WHAT YOU SHOULD DO =
Write out the records that follow exactly. Do not include pictures.

##### AVAILABLE DATA #####

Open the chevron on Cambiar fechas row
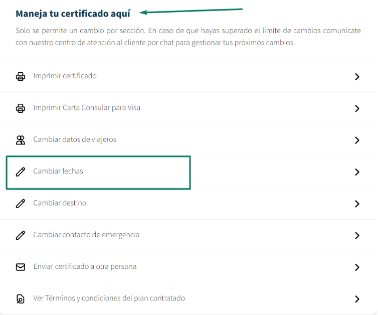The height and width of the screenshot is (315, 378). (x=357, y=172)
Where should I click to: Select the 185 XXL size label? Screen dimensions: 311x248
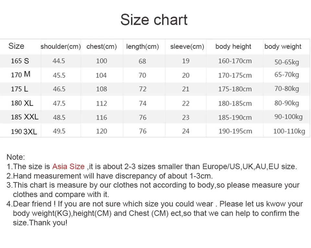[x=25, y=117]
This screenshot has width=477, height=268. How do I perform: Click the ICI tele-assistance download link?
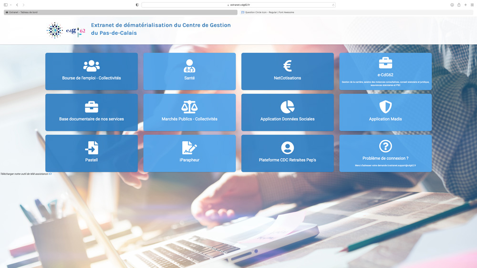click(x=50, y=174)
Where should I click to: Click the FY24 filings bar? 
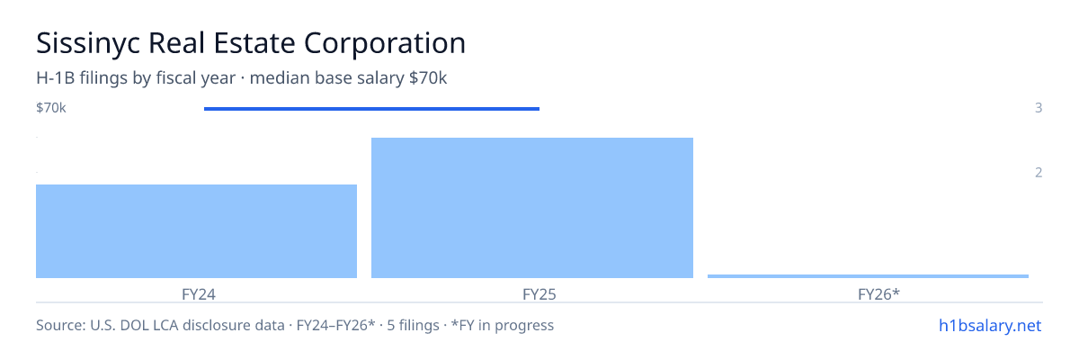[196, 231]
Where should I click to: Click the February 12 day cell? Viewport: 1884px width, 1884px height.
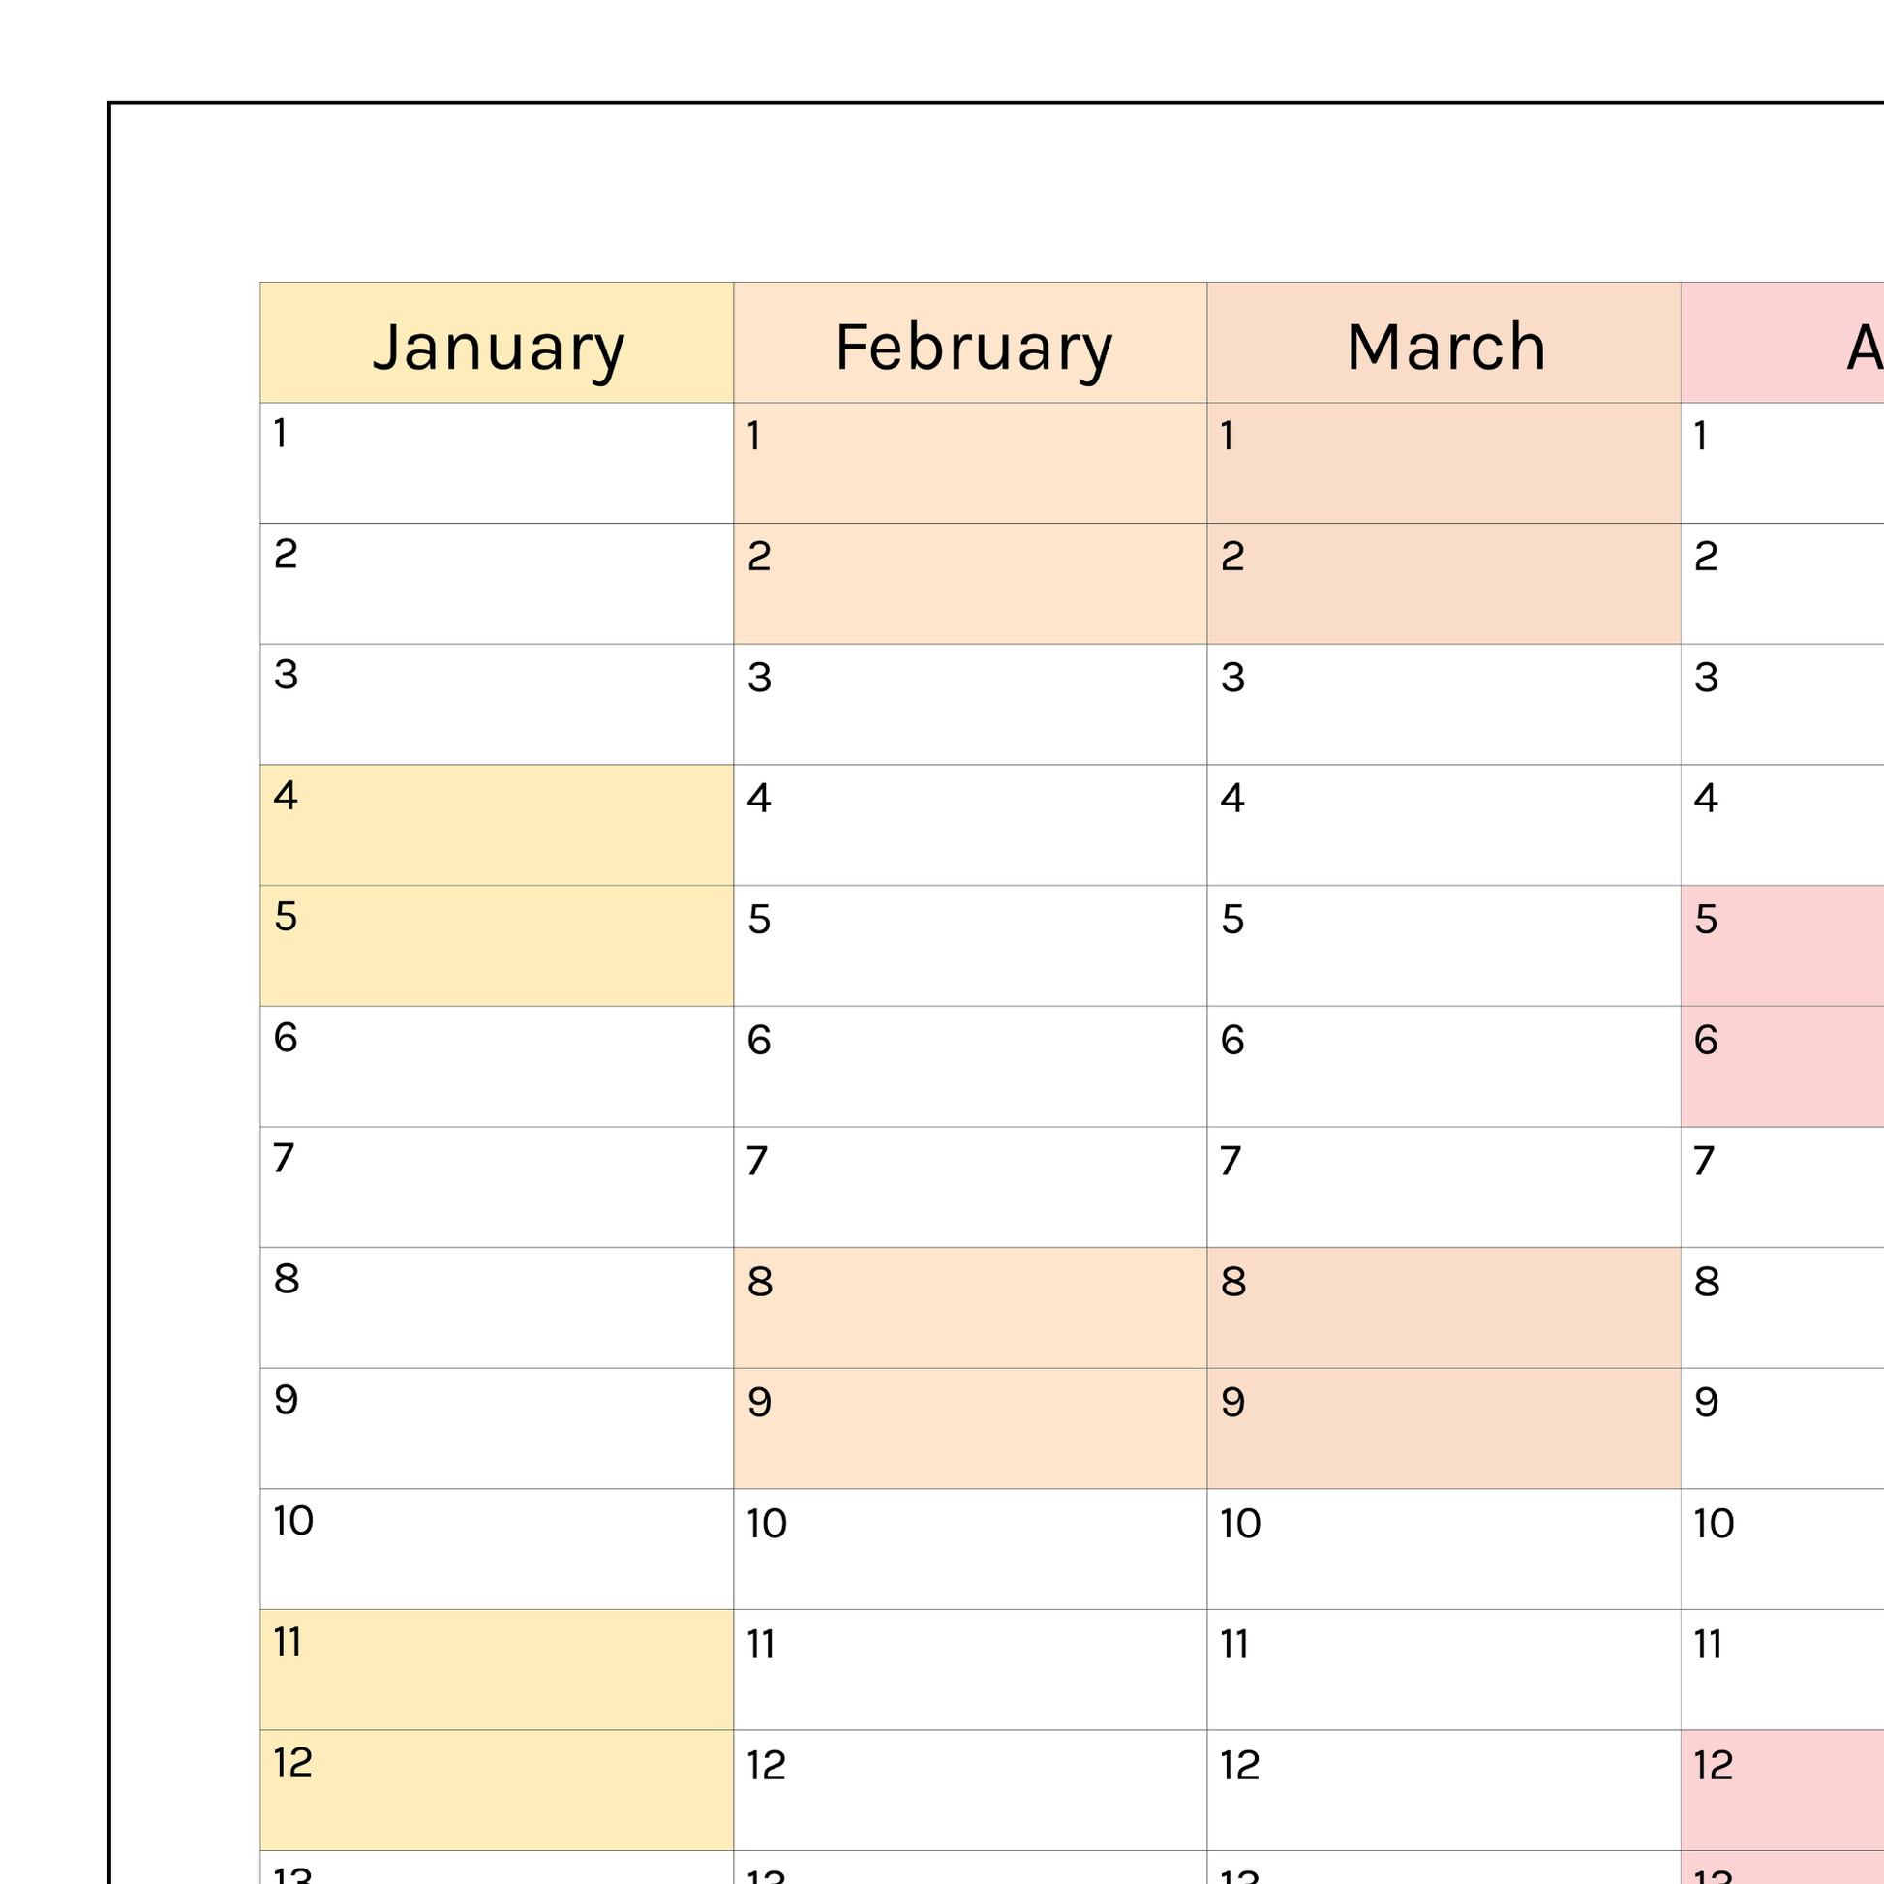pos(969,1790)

#####

PROBLEM SOLUTION =
Open the chevron on Cambiar fechas row
The height and width of the screenshot is (315, 378). (x=357, y=172)
Where should I click to: Select the 185 XXL size label? Screen dimensions: 311x248
[x=25, y=117]
This screenshot has width=477, height=268. How do I perform: Click the ICI tele-assistance download link?
click(x=50, y=174)
Where should I click to: Click the FY24 filings bar? 
[196, 231]
Where should I click to: Click the February 12 day cell? Viewport: 1884px width, 1884px height.
pos(969,1790)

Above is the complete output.